Collected data
────────
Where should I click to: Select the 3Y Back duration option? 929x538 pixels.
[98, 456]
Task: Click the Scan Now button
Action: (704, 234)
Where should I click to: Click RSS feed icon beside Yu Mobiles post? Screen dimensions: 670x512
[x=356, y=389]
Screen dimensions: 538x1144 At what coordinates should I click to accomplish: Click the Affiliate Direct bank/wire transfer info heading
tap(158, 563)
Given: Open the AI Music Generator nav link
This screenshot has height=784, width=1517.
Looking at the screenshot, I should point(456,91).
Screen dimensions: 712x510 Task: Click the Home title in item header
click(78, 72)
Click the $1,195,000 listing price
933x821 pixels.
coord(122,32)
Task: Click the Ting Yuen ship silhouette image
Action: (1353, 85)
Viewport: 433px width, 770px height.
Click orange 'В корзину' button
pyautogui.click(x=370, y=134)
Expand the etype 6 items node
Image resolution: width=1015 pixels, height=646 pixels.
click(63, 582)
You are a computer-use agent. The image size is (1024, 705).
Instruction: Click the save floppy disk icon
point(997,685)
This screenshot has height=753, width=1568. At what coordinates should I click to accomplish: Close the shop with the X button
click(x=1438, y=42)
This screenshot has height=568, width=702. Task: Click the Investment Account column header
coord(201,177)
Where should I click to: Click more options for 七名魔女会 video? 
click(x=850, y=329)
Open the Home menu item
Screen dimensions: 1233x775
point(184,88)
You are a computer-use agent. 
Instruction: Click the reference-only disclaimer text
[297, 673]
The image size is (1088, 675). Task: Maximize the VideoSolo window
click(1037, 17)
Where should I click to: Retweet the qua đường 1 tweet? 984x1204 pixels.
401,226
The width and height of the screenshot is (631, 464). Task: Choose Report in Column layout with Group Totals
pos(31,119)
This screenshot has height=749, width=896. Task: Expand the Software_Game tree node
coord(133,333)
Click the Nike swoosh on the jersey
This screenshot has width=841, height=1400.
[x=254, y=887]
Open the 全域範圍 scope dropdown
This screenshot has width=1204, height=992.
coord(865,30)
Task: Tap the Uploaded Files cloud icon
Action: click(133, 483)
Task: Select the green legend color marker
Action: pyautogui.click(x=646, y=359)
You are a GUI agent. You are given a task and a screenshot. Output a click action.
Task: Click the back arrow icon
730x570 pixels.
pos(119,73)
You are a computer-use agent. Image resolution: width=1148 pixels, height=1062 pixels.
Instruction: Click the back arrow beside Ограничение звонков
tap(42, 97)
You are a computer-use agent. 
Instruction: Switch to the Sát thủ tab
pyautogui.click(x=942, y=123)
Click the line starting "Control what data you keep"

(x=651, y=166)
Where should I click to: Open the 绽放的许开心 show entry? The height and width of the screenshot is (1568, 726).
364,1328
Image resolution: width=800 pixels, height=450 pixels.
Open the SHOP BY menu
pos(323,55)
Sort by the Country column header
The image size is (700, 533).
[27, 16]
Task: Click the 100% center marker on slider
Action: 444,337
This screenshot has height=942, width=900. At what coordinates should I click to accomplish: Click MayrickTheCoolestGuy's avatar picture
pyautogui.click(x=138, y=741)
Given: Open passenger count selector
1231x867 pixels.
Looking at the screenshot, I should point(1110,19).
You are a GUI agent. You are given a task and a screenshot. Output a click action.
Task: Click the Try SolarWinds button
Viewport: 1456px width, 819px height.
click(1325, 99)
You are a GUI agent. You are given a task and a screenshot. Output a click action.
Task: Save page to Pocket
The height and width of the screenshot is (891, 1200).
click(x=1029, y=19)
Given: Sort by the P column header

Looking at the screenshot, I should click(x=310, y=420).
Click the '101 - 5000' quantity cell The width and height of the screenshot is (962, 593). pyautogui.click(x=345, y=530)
────────
Task description: Your task is to write out, exactly, the line that holds "Task: Save page to Pocket" and every line after it until the records end.

Response:
Task: Save page to Pocket
The height and width of the screenshot is (891, 1200).
click(x=1029, y=19)
Given: Sort by the P column header

Looking at the screenshot, I should click(x=310, y=420).
Click the '101 - 5000' quantity cell The width and height of the screenshot is (962, 593). pyautogui.click(x=345, y=530)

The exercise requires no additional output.